Slain Rebel's Wife to Plead Case Before
High Court
By Charles Lane
Monday, March 18
A political and legal drama that began 10
years ago in a remote corner of Guatemala reaches the Supreme
Court today, where a lawyer-activist will argue for the right
to sue former senior U.S. officials for allegedly covering up
the murder of her husband, a Guatemalan rebel leader who died
in Guatemalan army custody.
Jennifer K. Harbury says her constitutional
right of access to the courts was violated by then-Secretary of
State Warren M. Christopher, then-national security adviser Anthony
Lake, and five other White House and State Department officials
who, she says, falsely assured her in 1993 and 1994 that they
were looking into Efrain Bamaca Velasquez's fate.
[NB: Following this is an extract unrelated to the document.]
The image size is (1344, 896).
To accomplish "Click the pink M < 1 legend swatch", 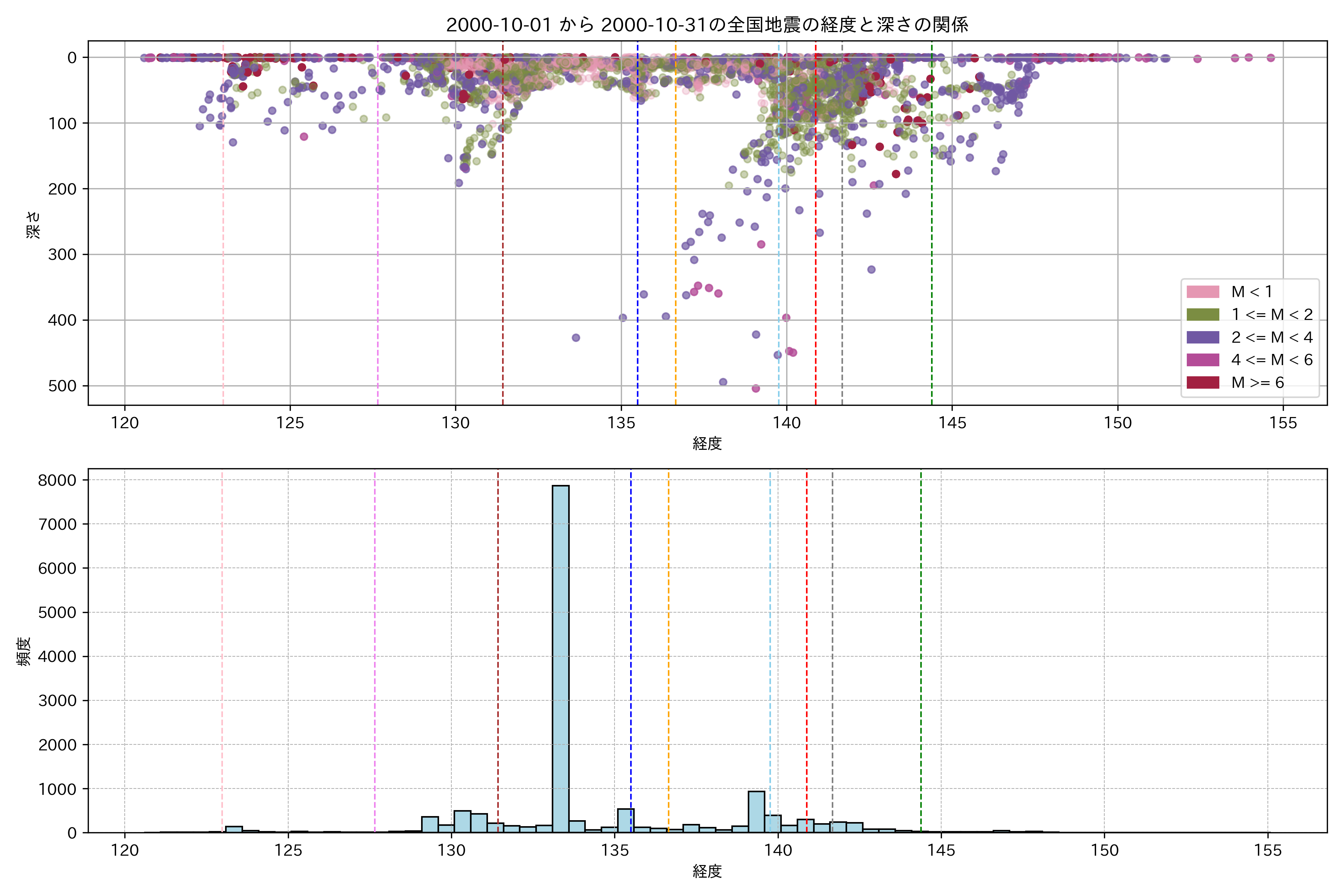I will click(1202, 292).
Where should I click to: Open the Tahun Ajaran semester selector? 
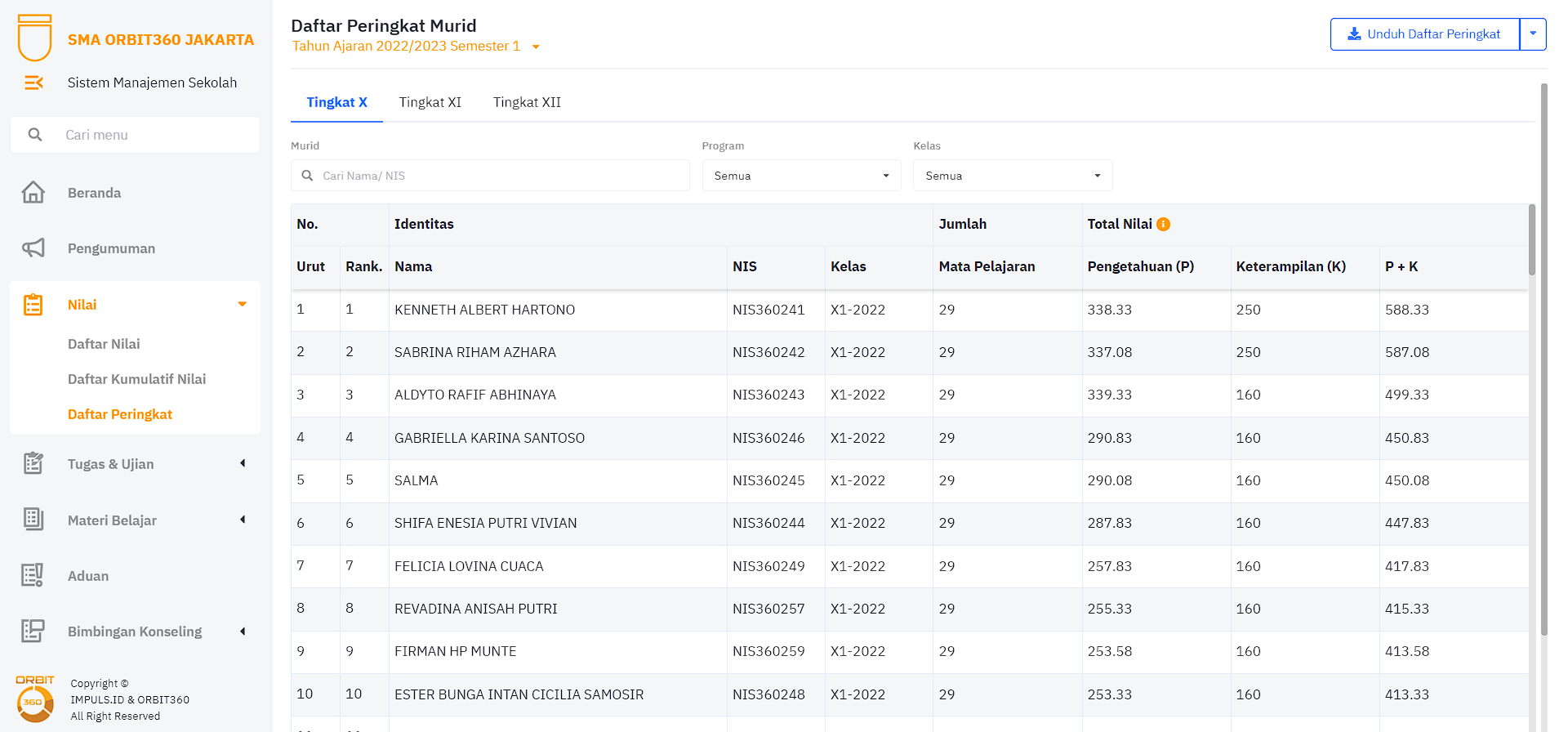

"But for those deceptive statements," Harbury
said in an interview, "I could have gone to court and saved his
life."
Although its origins lie in a bygone chapter
of U.S. foreign policy, and the ultimate result is likely to turn
on how broadly the justices define the right of access to the
courts, the Harbury case is attracting attention as a conflict
between citizens' right to know what their government is doing
- and the government's need to operate in secrecy under some circumstances.
It arises at a time when the United States
and its allies are conducting secret intelligence, law enforcement
and military operations against terrorists around the world -
amid criticism from civil libertarians that secrecy could prevent
accountability for violations of human rights.